Socialist President Francois Hollande has decided to break with tradition and to show it to the masses for the first time instead of vacationing there, as a symbol of a toned-down presidential lifestyle in tough economic times.
The stylish villa is located on one of the most beautiful and unspoiled parts of the French Riviera.
Visitors can walk in the salons, the dining room and the president's office, but shouldn't expect the marble, gilding and elegant parquet floors you find in many French palaces.
Instead, white walls and simple tiles on the floor, in the local Mediterranean style, make it look like a family house.
"It is also the charm of the place: The president can live like ordinary people do, in a simple environment," said Bernard Le Magoarou, administrator of the fort.

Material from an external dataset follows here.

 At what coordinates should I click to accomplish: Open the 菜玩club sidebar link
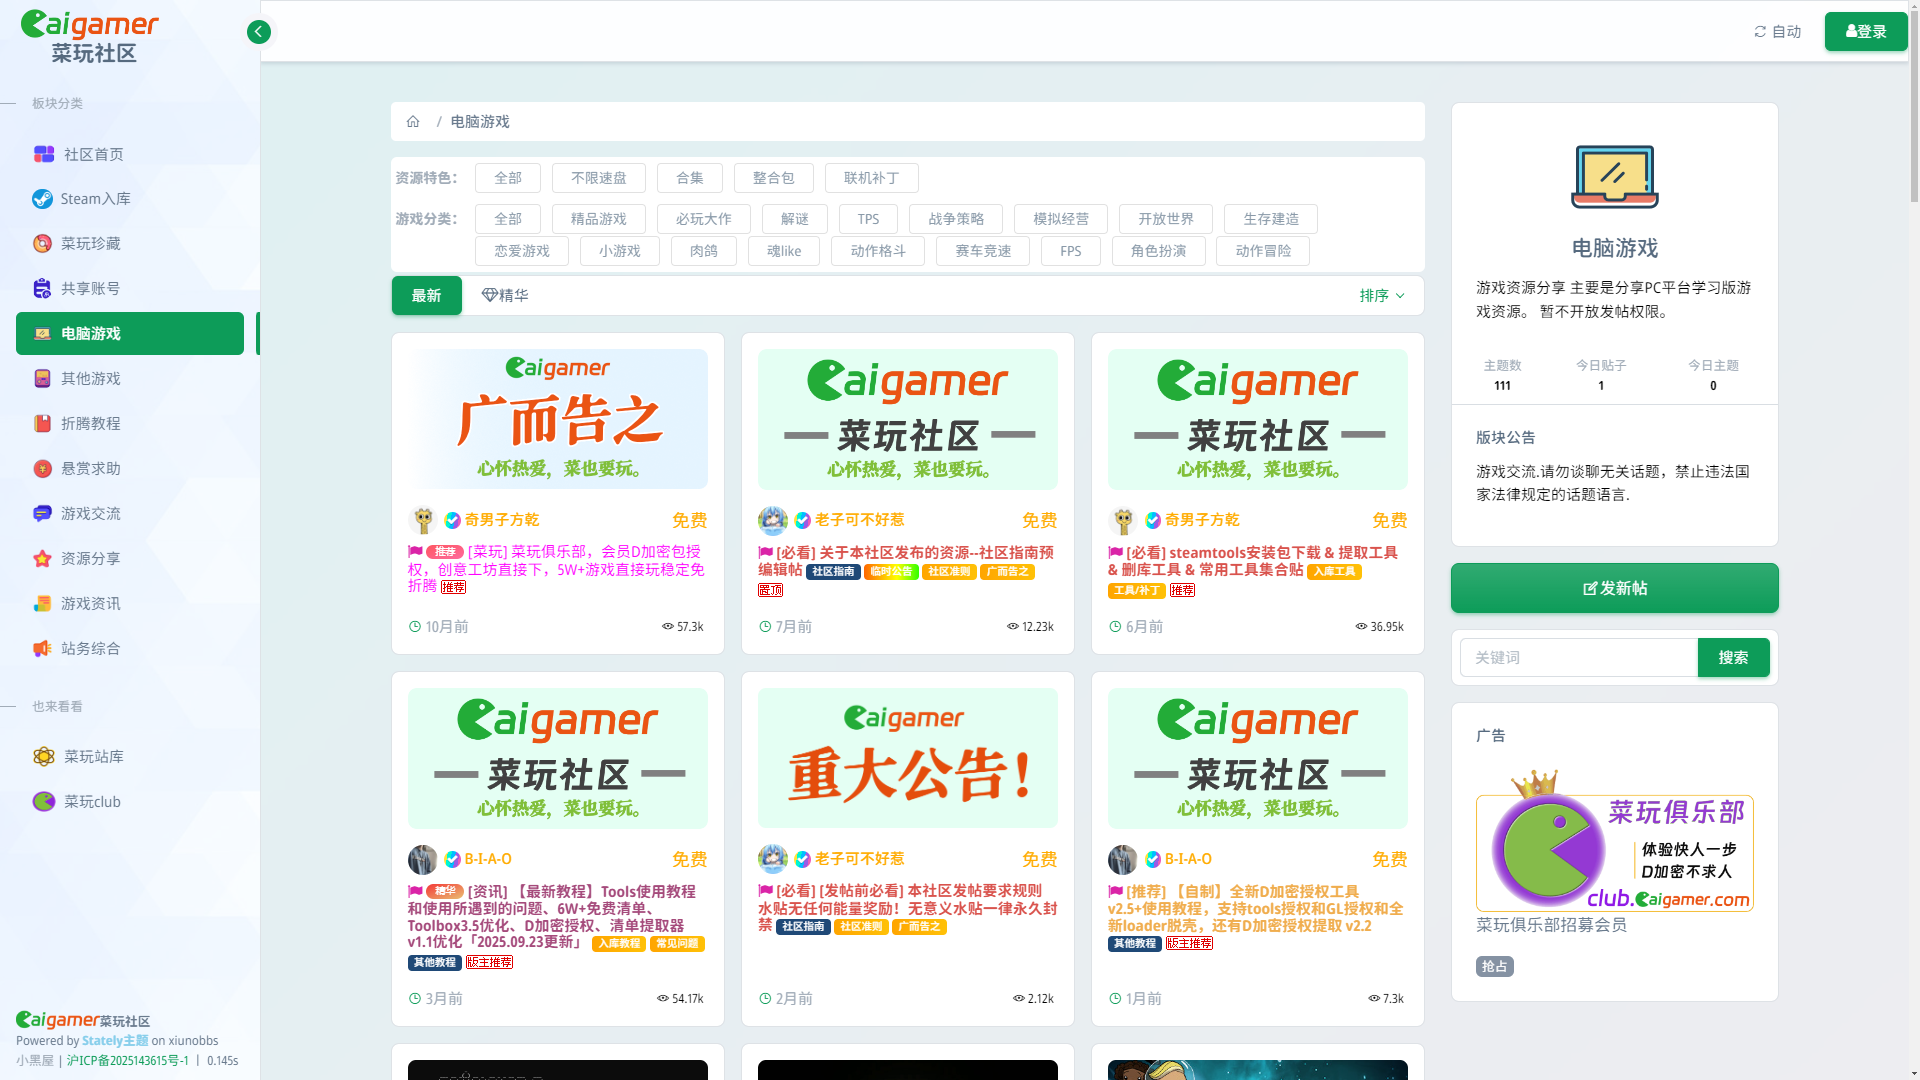pyautogui.click(x=92, y=802)
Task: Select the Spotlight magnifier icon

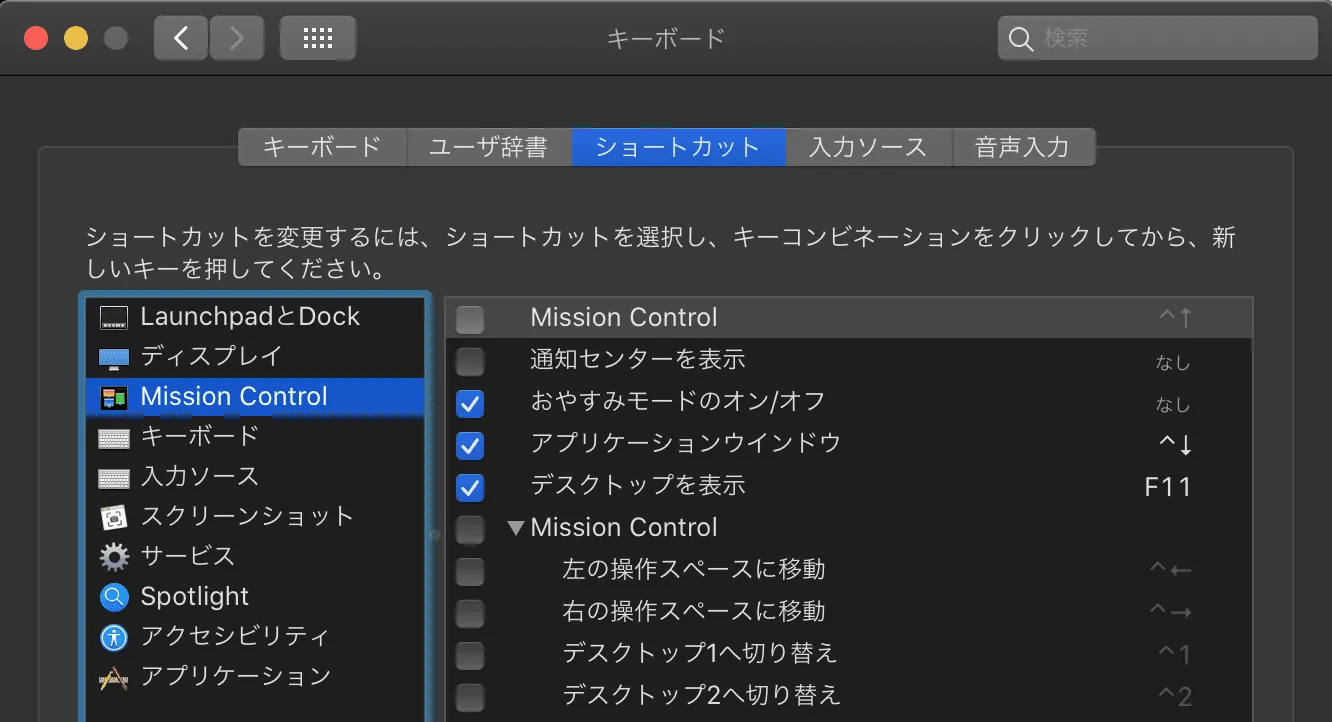Action: click(114, 597)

Built in the Middle Ages, it became state property during the French Revolution. Gen. Charles de Gaulle made it the official residence of the Republic after spending a memorable - if not very pleasant - night in it in 1964.

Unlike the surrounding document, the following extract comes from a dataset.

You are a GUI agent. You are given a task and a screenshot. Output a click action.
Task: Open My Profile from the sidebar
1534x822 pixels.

"He had a terrible night, because of the mosquitoes and a bed too small. He decided to renovate it," said Le Magoarou.
Since then, every French president has come to take some time off from the demands of the Elysee Palace in Paris, to rest under the sound of the cicadas, and to enjoy the private beach and the spectacular view from the patio.
Jacques Chirac and his wife Bernadette visited often during his presidency from 1995 to 2007, regularly meeting residents of the neighbouring village.
Nicolas Sarkozy, president from 2007 to 2012, used to go jogging or biking. After he married model-singer Carla Bruni while in office, he preferred vacationing in her more luxurious villa at Cap Negre, but continued visiting the fort.
The fort has no swimming pool, forcing bathers out to the beach - giving the paparazzi better opportunities to take pictures of presidential couples in swimwear.
IF YOU GO
French presidential retreat open to the public through September 28.
A visit costs €10 (NZ$15.4) and must be pre-booked on the website of the tourist department.
Bormes-les-Mimosas, the town that hosts the fort, is about an hour and a half drive east from Marseille or two hours southwest from Nice.
The nearest train station is Toulon, and from there you can take a bus or taxi. From Bormes-les-Mimosas, the local tourist department runs boats to the fort.